1996:306 - DULLEK: Main Street, Meath

NMI Burial Excavation Records

County: Meath Site name: DULLEK: Main Street

Sites and Monuments Record No.: N/A Licence number: 96E0056

Author: Rosanne Meenan, Roestown, Drumree, Co. Meath.

Site type: Excavation - miscellaneous

Period/Dating: Multi-period

ITM: E 704733m, N 768504m

Latitude, Longitude (decimal degrees): 53.655804, -6.415564

A 1733 sketch by Austin Cooper showed a motte beside a stream running through Duleek. A large development of houses is planned for the vicinity of the site of the motte, which had been destroyed by the time of the first-edition OS map. A condition of planning permission required the developer to have an archaeological report prepared prior to commencement of development.

In the southernmost portion of the site, which fronts on to Main Street, a layer of redeposited boulder clay was exposed which produced one sherd of medieval pottery and one animal bone. This layer underlay the topsoil and was 300–400mm deep. Its function could not be determined.

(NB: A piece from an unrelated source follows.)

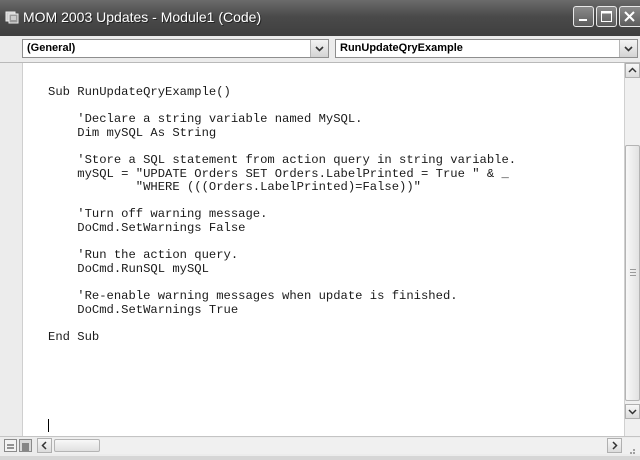  I want to click on procedure-view-icon, so click(10, 446).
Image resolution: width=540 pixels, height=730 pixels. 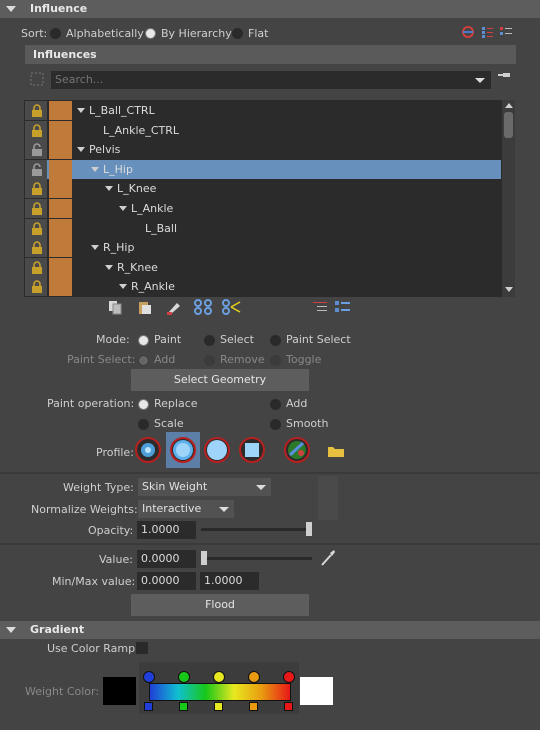 I want to click on mode-paint-select-label: Paint Select, so click(x=318, y=340).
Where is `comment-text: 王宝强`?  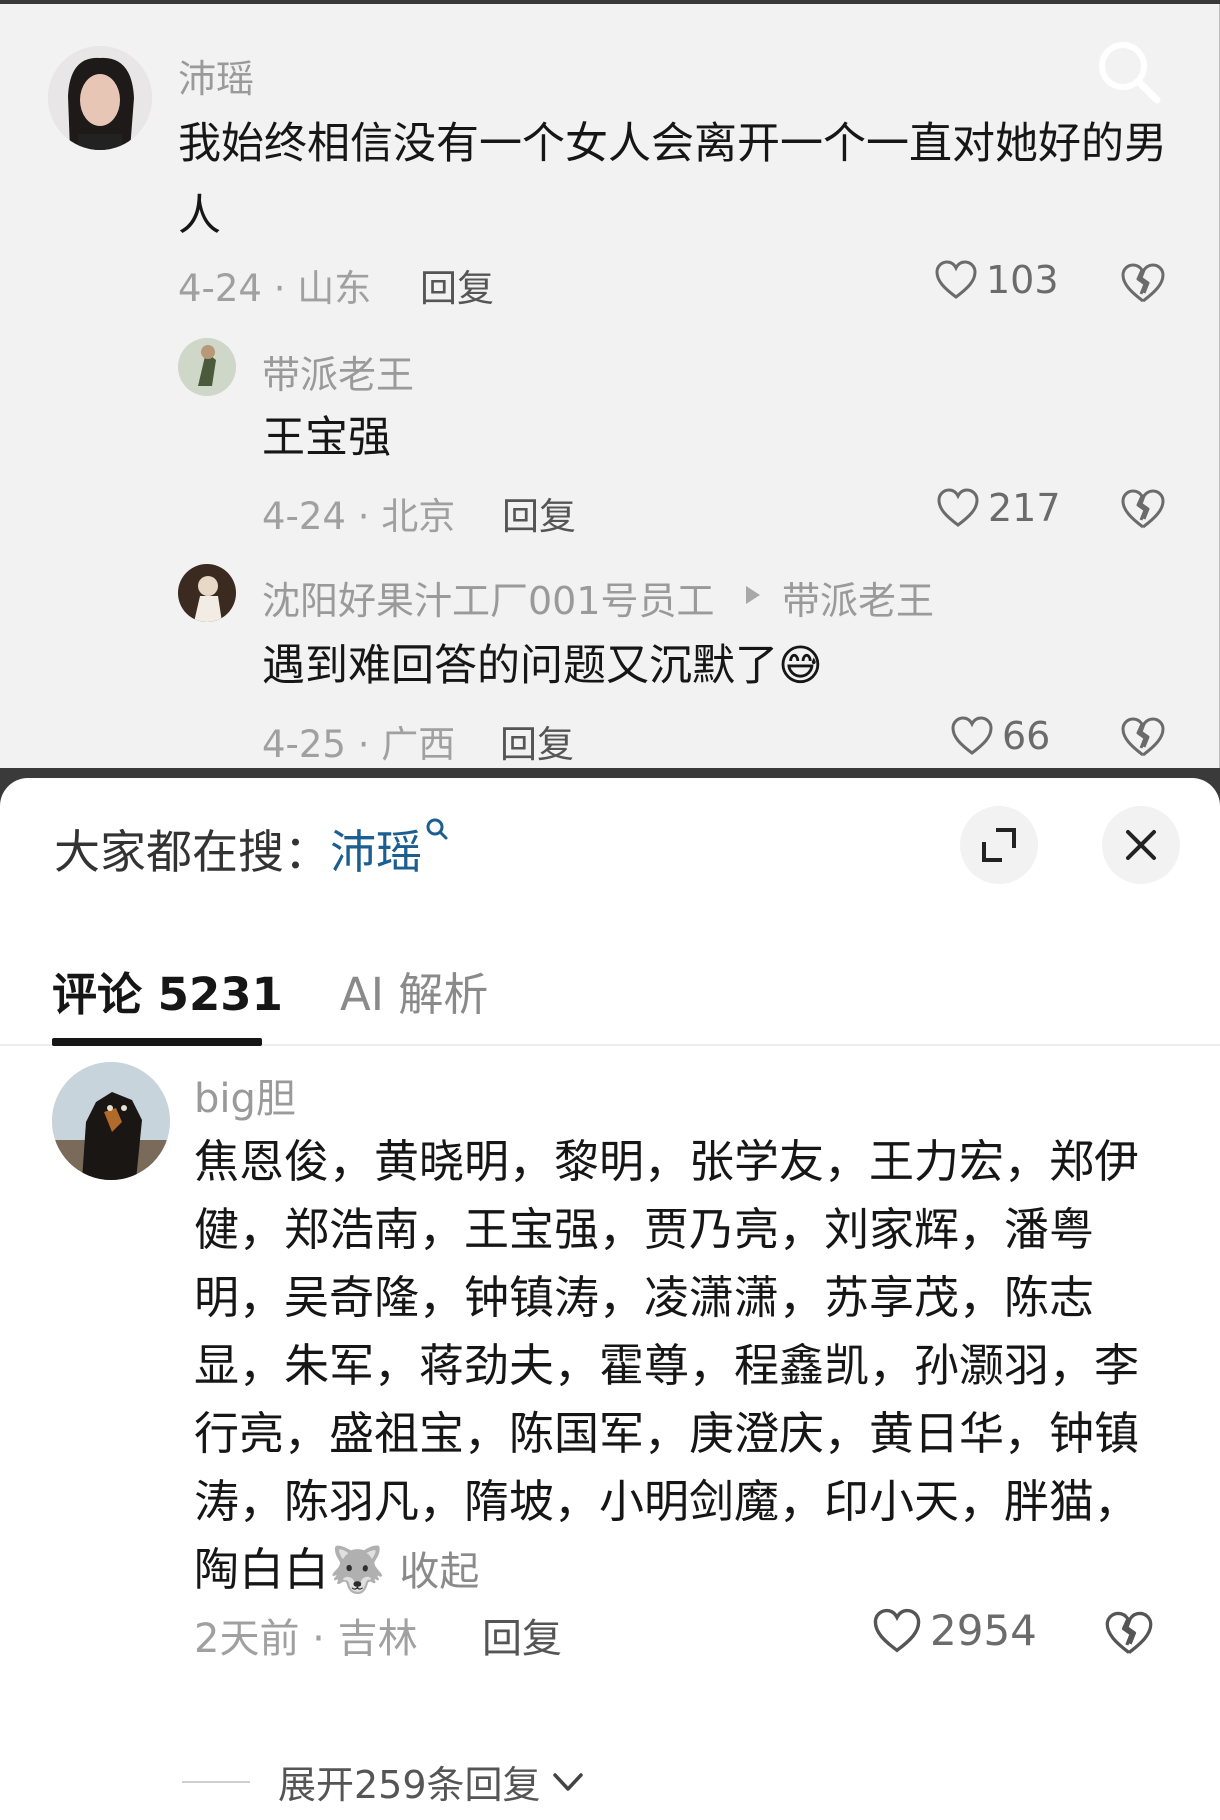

The major part of the development lay behind Main Street, backing onto the stream beside which the motte lay. Five test-trenches and four test-pits were excavated here. There were extensive layers of gravel here, overlain in most cases by topsoil. In certain locations there was evidence for redeposited layers of clay, but it was not possible to define their limits or interpret their functions. The testing bore out K. Campbell's findings of 1981 (pers. comm.) that the site had been quarried in the past, probably in the thirteenth century at the time when the motte was reduced, and that there was a mixed stratigraphy of medieval and post-medieval layers.